## Extract provided
::::

This helps in making our data tool space better. And so the whole idea of open metadata is don't let your metadata, which is a significant asset you have, Probably more important than your data itself. Right? Set it free. Right? Make it easily shareable, available so that innovation can happen instead of letting it be, you know, letting it, you know, sit in, you know, vendor proprietary formats, traps in certain systems. I believe this can foster innovation.
[00:55:49] Unknown:
As you have been building the open metadata project and working to grow the community and exploring this space Anew. I'm wondering how that has influenced or shifted your perspective on the potential that is available in this space and the challenges that are inherent to metadata management and maybe some of the ways that your initial ideas and assumptions of what the goals and capabilities of this project might be have been challenged as you have started to build out the this implementation.
[00:56:21] Unknown:
Yeah. So if you look at the metadata space today, metadata is only used for discovery and then to certain extent, governance. Right? But there are lot more applications of metadata as we discussed. Right? So there is an overwhelming response to our open metadata announcement where people have, you know, come back to us with, hey, metadata is not a solved problem. There are a lot of applications of metadata that are possible. As you are saying, we completely concur. And metadata, a lot of people also have come back saying, you know, many metadata systems are just called catalog. There's a realization that catalog is just 1 application of metadata. So these are things that that we have discovered as we worked through the project, not only as our own thoughts, but thoughts reflected back to us, many people,
[00:57:17] Unknown:
in the community. Yeah. And, we have seen quite a few community members coming in adding new entities and kind of liking taking the liking towards suggestion scheme or how easy it is to add a new entity and get the ingestion run up and running. So in a way, it's kind of more of, you know, plus 1 vote. Hey. This is great. This is what we wanted. And the APIs and schemers are looking great. And that's, you know, kind of stumbling blocks before to have any integration to work with the metadata that we already have. And this is a project, you know, that has the right goals, right direction, and going the right way. So so far, it has been more of, you know, this script, you know, you want to start using it, start contributing it. So it is great. So for people who are looking to be able to simplify the management of their metadata across their data platforms and data systems, what are the cases where open metadata is the wrong choice and they might be better served with a data catalog like DataHub or, you know, these different
[00:58:15] Unknown:
solutions for metadata management in a limited domain?

::::

## Entries supplied
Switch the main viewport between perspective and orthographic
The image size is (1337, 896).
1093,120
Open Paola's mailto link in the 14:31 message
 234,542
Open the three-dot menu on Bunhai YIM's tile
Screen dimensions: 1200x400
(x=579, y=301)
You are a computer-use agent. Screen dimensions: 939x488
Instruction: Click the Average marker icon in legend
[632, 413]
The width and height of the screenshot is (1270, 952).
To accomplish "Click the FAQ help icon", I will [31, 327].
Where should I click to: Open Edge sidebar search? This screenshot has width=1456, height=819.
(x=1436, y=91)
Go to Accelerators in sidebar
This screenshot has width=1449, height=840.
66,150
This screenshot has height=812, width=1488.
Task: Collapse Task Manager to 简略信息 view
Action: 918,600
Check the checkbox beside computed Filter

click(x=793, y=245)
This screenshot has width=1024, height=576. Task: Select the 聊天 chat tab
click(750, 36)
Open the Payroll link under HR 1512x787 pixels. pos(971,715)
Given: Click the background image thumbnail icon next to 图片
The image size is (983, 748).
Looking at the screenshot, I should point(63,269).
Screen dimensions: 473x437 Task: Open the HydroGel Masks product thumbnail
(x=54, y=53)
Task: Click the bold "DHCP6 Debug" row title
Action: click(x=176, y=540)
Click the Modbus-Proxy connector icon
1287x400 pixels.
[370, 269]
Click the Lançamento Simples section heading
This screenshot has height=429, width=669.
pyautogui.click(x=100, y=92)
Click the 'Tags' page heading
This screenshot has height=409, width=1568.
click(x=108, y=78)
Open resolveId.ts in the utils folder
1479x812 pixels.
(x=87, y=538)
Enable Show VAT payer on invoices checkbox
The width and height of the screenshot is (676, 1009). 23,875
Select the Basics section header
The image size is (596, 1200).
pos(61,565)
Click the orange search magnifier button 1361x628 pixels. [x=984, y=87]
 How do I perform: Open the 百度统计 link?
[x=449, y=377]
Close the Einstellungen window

::::

## Written task A
According to the transcript, what is metadata used for in today's metadata space?
## Written task B
Retype the passage of the transcript from "This helps in" to "can foster innovation.".
## Written task C
Why, according to the transcript, should metadata be set free and made easily shareable?

## Answer A
Only for discovery and, to a certain extent, governance.

## Answer B
This helps in making our data tool space better. And so the whole idea of open metadata is don't let your metadata, which is a significant asset you have, Probably more important than your data itself. Right? Set it free. Right? Make it easily shareable, available so that innovation can happen instead of letting it be, you know, letting it, you know, sit in, you know, vendor proprietary formats, traps in certain systems. I believe this can foster innovation.

## Answer C
Metadata is a significant asset, probably more important than the data itself. Making it shareable and available lets innovation happen instead of leaving it trapped in vendor proprietary formats in certain systems.